# Task details:
Return the line containing "Task: Go to Gare in sidebar" and every line after it through the end of the entries below, with no other lines.

# Records from a data collection:

━━━━━━━━

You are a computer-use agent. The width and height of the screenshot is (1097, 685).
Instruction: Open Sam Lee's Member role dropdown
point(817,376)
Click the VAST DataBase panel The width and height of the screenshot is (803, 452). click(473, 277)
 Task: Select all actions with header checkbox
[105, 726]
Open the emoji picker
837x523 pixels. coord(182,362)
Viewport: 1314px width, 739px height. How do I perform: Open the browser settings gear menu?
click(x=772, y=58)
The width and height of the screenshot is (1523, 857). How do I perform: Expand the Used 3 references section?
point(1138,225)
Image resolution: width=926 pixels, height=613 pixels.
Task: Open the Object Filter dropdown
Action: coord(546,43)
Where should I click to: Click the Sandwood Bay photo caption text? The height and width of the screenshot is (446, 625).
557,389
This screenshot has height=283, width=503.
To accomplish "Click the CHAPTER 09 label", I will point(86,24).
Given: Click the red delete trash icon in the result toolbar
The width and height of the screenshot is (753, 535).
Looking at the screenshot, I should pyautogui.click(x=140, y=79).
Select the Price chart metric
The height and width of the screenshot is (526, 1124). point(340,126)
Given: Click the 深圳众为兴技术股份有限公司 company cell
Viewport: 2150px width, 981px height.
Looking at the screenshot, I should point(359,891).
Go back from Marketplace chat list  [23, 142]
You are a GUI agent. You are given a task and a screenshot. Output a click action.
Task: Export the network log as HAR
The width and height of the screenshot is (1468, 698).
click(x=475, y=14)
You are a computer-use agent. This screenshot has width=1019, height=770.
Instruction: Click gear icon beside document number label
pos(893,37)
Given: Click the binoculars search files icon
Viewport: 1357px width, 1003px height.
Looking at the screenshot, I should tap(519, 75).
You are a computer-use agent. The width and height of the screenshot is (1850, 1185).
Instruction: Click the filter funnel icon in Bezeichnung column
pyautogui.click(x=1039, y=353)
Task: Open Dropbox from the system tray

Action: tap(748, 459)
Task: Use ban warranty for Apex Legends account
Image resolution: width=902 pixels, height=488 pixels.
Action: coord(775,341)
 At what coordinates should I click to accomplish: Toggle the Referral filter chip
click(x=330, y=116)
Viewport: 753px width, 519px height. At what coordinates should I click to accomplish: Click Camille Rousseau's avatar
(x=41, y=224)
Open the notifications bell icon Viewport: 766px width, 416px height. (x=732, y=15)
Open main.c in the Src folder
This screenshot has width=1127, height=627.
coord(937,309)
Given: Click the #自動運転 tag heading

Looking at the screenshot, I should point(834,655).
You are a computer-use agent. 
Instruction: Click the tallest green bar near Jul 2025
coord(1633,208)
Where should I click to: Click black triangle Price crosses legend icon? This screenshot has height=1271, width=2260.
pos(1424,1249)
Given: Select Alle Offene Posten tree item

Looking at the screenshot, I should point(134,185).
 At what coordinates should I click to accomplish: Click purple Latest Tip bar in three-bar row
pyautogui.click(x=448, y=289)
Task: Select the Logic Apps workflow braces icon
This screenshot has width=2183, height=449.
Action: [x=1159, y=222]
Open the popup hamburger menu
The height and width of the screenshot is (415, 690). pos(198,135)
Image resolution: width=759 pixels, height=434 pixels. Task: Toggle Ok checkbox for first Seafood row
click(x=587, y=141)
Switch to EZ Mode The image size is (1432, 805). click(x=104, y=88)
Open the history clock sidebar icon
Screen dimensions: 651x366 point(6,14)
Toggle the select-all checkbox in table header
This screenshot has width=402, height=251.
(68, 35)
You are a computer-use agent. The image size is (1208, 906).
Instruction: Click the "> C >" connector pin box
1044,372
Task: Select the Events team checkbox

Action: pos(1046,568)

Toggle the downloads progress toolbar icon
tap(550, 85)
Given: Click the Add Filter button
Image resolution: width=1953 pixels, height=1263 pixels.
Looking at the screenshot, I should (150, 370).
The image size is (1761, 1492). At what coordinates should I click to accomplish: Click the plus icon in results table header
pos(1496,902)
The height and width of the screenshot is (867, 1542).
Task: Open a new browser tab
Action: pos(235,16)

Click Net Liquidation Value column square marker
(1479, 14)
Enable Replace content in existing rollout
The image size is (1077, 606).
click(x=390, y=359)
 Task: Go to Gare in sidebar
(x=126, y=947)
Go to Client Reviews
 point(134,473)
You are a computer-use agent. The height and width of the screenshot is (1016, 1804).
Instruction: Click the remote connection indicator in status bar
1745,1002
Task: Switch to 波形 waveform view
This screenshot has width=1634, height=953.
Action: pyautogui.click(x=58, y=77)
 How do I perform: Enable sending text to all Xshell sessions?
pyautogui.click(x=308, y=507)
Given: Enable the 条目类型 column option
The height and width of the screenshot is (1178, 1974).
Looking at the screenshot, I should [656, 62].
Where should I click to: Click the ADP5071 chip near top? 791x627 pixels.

━━━━━━━━

# Task result:
 Task: Go to Gare in sidebar
(x=126, y=947)
Go to Client Reviews
 point(134,473)
You are a computer-use agent. The height and width of the screenshot is (1016, 1804).
Instruction: Click the remote connection indicator in status bar
1745,1002
Task: Switch to 波形 waveform view
This screenshot has width=1634, height=953.
Action: pyautogui.click(x=58, y=77)
 How do I perform: Enable sending text to all Xshell sessions?
pyautogui.click(x=308, y=507)
Given: Enable the 条目类型 column option
The height and width of the screenshot is (1178, 1974).
Looking at the screenshot, I should [656, 62].
Where should I click to: Click the ADP5071 chip near top? 791x627 pixels.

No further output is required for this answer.